Estimating the Price Elasticity of Demand of the Premium on New Enrollment in the ACA Marketplaces
DOI:
https://doi.org/10.58445/rars.2907Keywords:
Economics, Health Care, Health Insurance, PolicyAbstract
The U.S. Affordable Care Act’s health insurance Marketplaces rely on open-enrollment periods (OEP) to attract new consumers, yet the extent to which premiums affect enrollment is unclear. We aim to find the price elasticity of demand for these plans. We have two hypotheses: 1) demand is elastic, so the percentage change in new consumers exceeds the percentage change in average premiums, or 2) demand is inelastic, so the opposite holds. We compare a baseline model to progressively more rigorous models, our final model being a fixed effects model that controls for time trends that affect all states equally and state-specific characteristics. The baseline estimate suggests a moderately elastic response of –0.8, meaning a 1 percent premium increase predicts a 0.8 percent drop in new enrollment.
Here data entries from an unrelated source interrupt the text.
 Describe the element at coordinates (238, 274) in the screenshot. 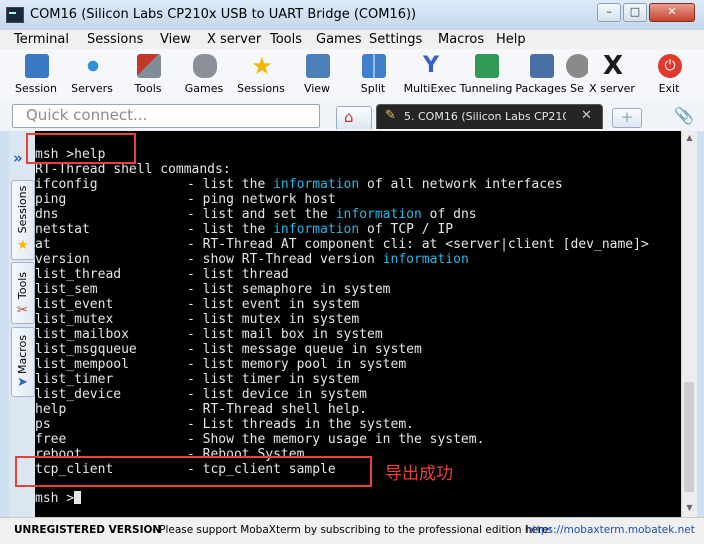

I see `command-description: - list thread` at that location.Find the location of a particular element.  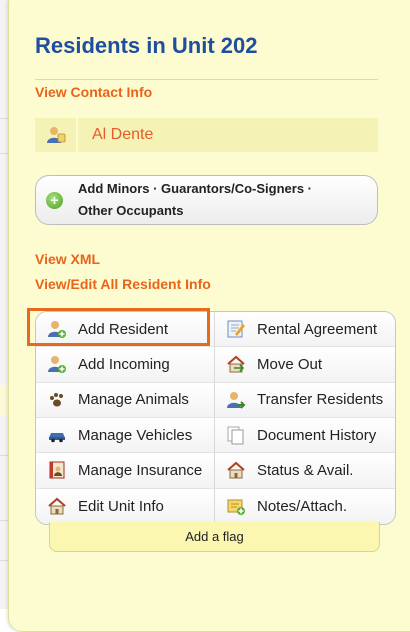

document-history-label: Document History is located at coordinates (317, 435).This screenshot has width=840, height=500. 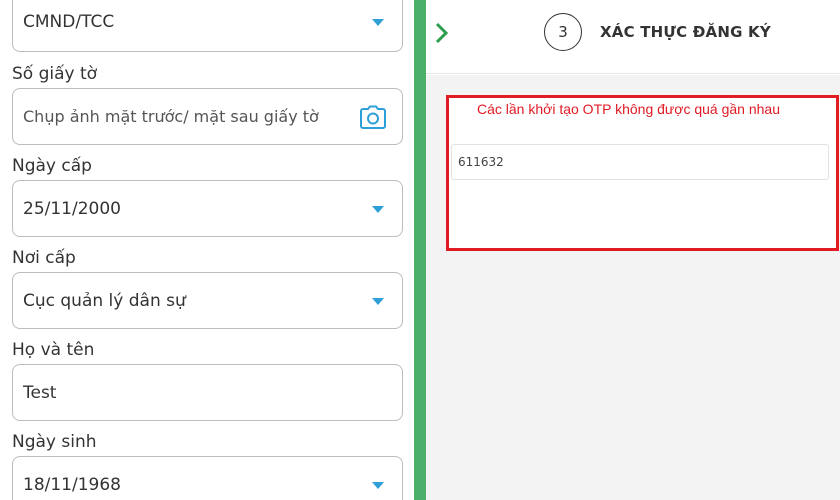 What do you see at coordinates (55, 74) in the screenshot?
I see `doc-number-label: Số giấy tờ` at bounding box center [55, 74].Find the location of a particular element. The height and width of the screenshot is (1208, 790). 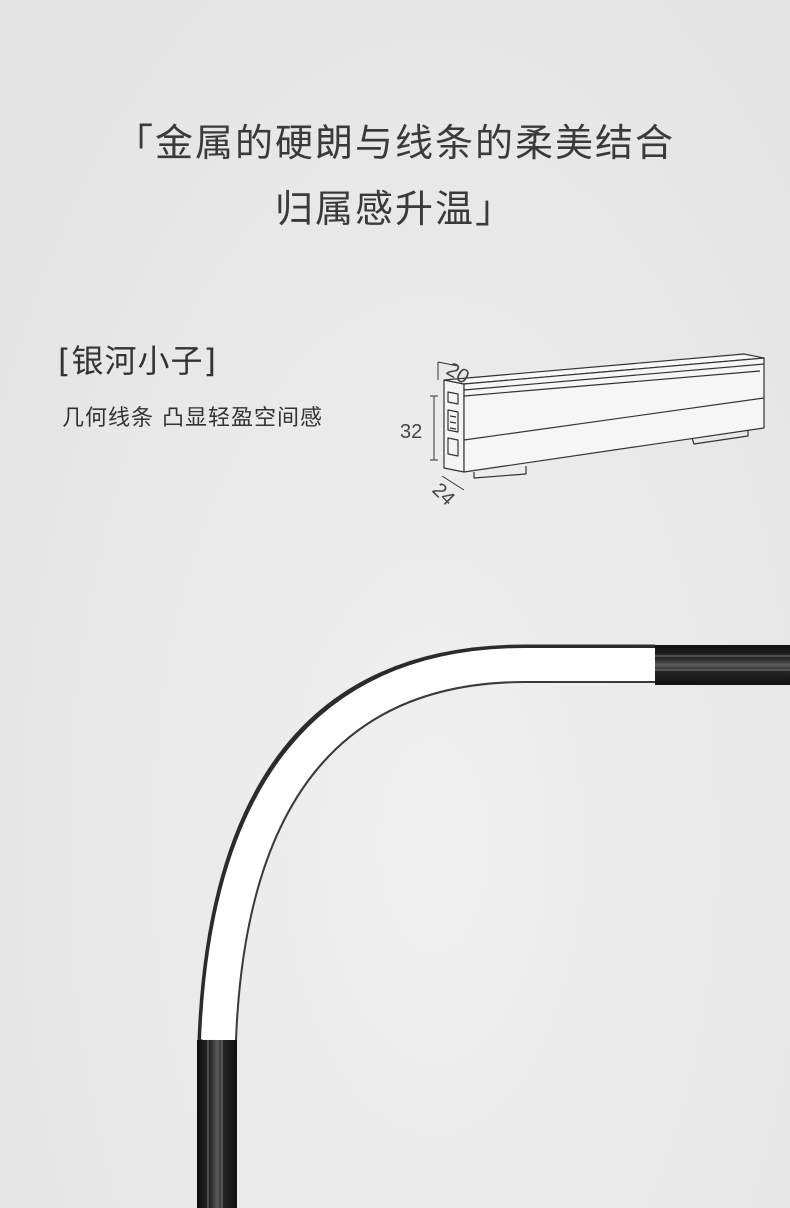

track-black-vertical is located at coordinates (217, 1124).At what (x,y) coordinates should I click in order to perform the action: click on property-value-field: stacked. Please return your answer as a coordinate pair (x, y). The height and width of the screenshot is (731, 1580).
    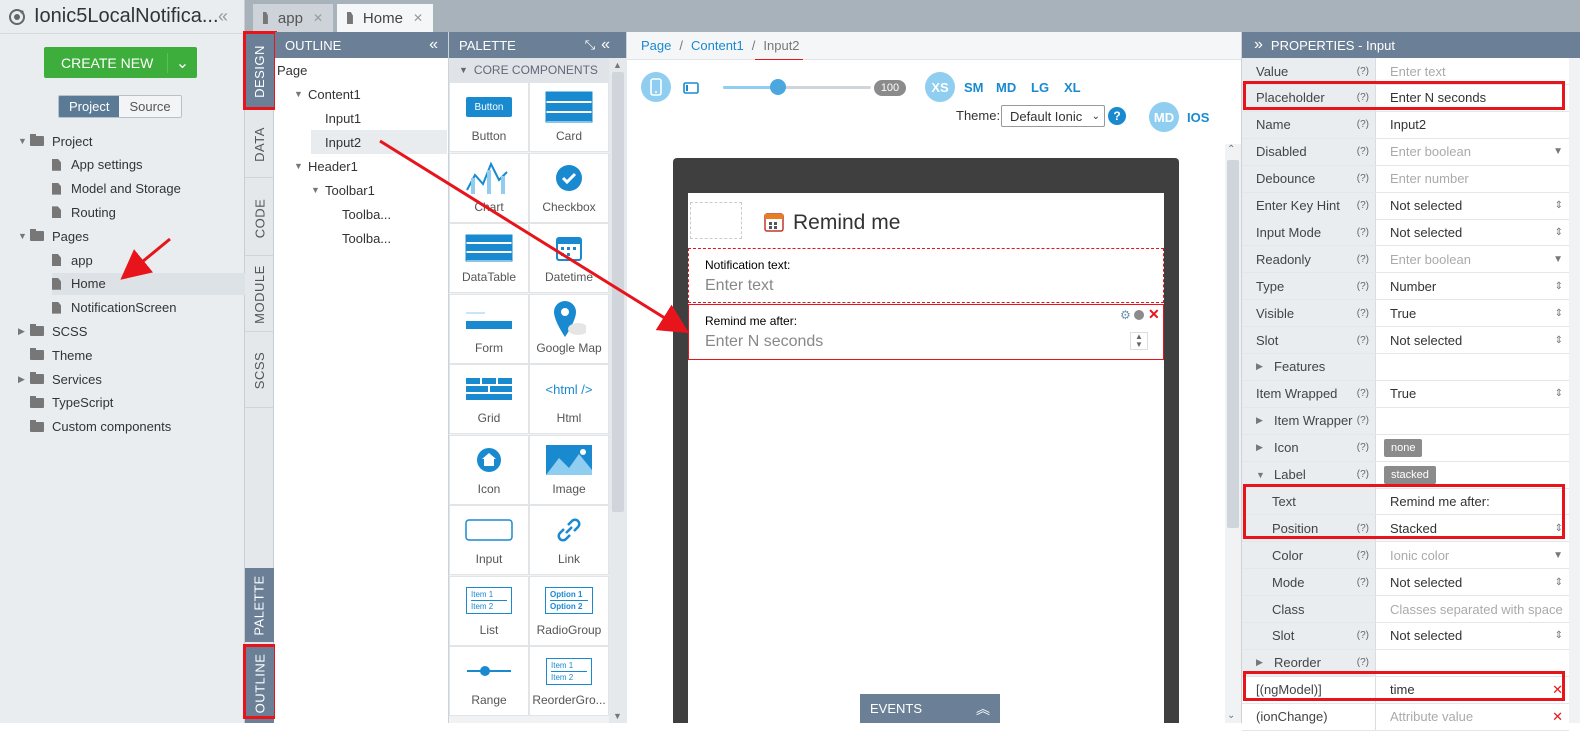
    Looking at the image, I should click on (1472, 475).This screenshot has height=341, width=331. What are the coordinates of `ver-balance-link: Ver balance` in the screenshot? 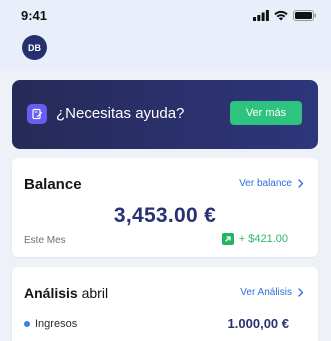 It's located at (272, 184).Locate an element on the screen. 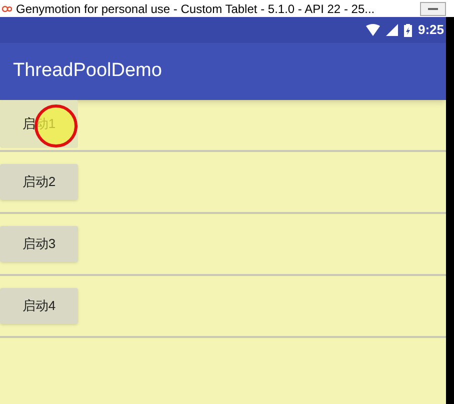 Image resolution: width=454 pixels, height=404 pixels. app-icon is located at coordinates (7, 8).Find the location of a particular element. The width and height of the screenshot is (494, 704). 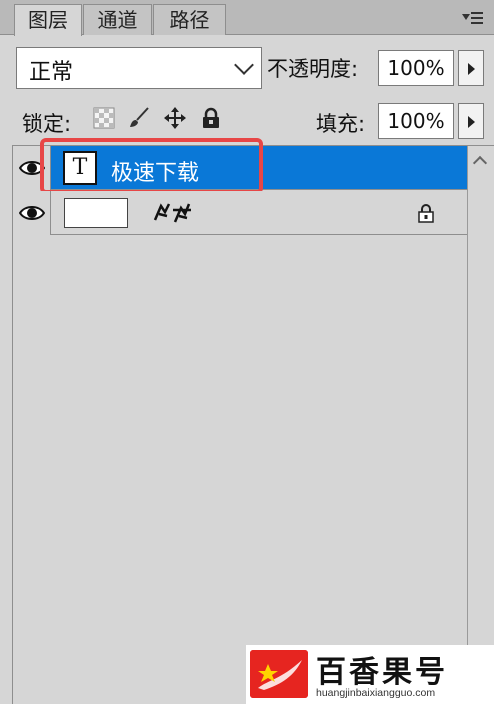

eye-icon is located at coordinates (32, 213).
However, introducing state fixed effects reduces the elasticity to –0.4 percent, and adding time fixed effects further narrows down the elasticity to –0.2 percent, which we found is not statistically significant. Much of the observed premium-enrollment relationship in pooled data is explained by state-specific characteristics, which could include a given states’ regulations, insurer competition, or outreach efforts, rather than changes in the premium. We conclude that while a change in the premium can influence enrollment, its impact is statistically insignificant once a greater context is accounted for. Policymakers should therefore aim to combine premium subsidies or rate regulation with state-specific strategies. These strategies can include targeted efforts to subsidy design, competition, or outreach to more effectively boost ACA Marketplaces’ enrollment.